Nizza wird eine Zitterpartie

Prodi warnt vor Scheitern. Paris und Berlin weiter uneinig über Stimmengewicht

HANNOVER/BRÜSSEL/DEN HAAG afp/rtr/dpa ■ Kurz vor dem Reformgipfel der EU in Nizza hat EU-Kommissionspräsident Romano Prodi die Regierungen der Mitgliedstaaten heftig kritisiert. „Bislang werden die Reformverhandlungen von Taktik dominiert“, sagte er der Welt. Deshalb hält er die Gefahr eines Scheiterns des Gipfels für sehr groß. Prodi mahnte die französische EU-Ratspräsidentschaft, die Bemühungen um einen Erfolg zu verstärken. Zugleich unterstützte er den deutschen Wunsch nach einer Neugewichtung der Stimmen im Rat. Diese blieb auch nach dem samstäglichen Treffen zwischen Kanzler Schröder und Frankreichs Präsident Chirac in Hannover weiter strittig. Chirac sagte, in Nizza könne eine Lösung wohl erst „in letzter Minute“ gefunden werden. Paris ist strikt dagegen, dass Deutschland mit seinen 82 Millionen Einwohnern mehr Gewicht bekommt als Frankreich mit seinen 60 Millionen. Schröder zeigte sich aber sicher, dass Nizza daran nicht scheitern werde.

Ebenfalls am Samstag hatte der niederländische Premier Wim Kok angekündigt, bei dem EU-Gipfel in Nizza die Rechte der kleinen EU-Staaten zu verteidigen. Die Struktur der EU-Kommission solle so geändert werden, dass jedes Land nur einen Kommissar stelle. Bislang stellen die großen Länder wie Deutschland zwei Kommissare, kleinere wie die Niederlande nur einen.

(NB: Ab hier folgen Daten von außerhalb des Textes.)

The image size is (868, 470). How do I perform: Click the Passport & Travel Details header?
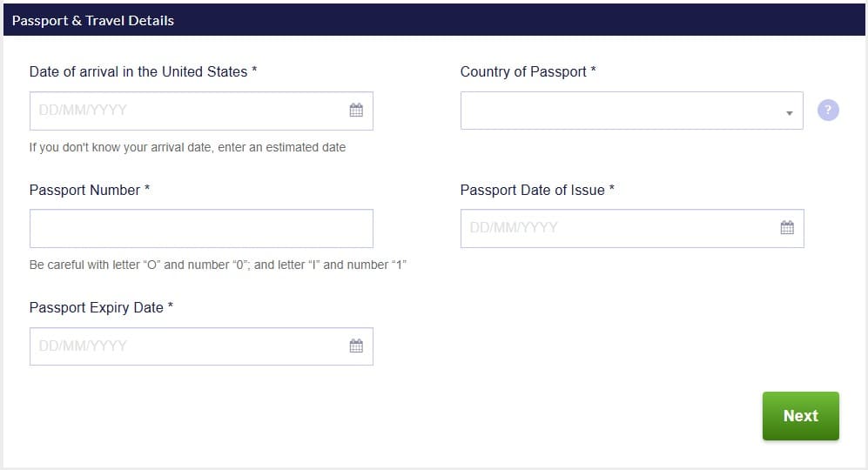click(93, 20)
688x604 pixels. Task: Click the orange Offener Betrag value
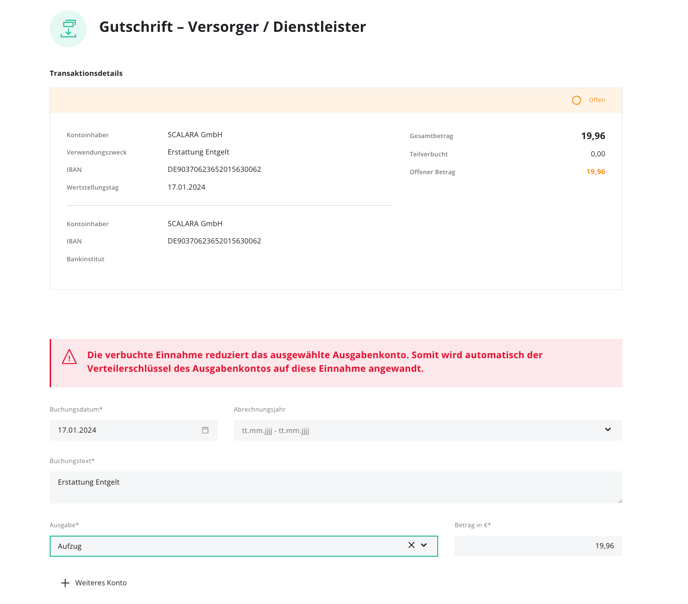coord(596,172)
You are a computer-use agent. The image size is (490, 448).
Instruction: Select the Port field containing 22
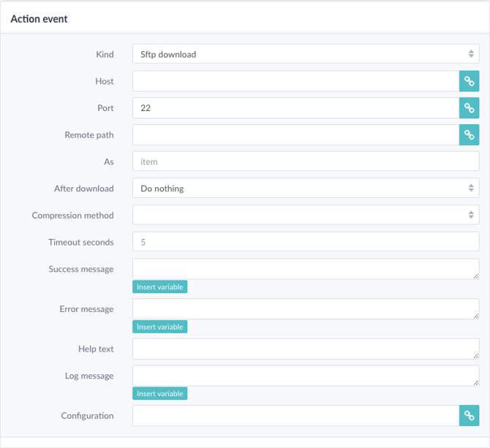(x=295, y=108)
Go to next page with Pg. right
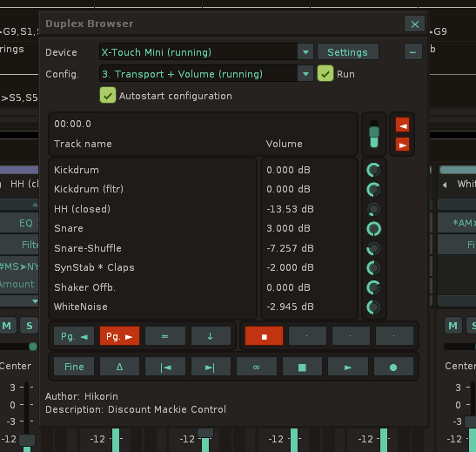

Ein weiterer Knackpunkt beim Reformgipfel in Nizza: die angestrebte Ausweitung des Mehrheitsprinzips bei Entscheidungen im Rat. Hier forderte Schröder vorgestern konkret Mehrheitsentscheidungen für den Außenhandel. Gleichzeitig deutete er ein Einlenken Deutschlands in der Frage der Mehrheitsentscheidungen bei der Zuwanderungspolitik an.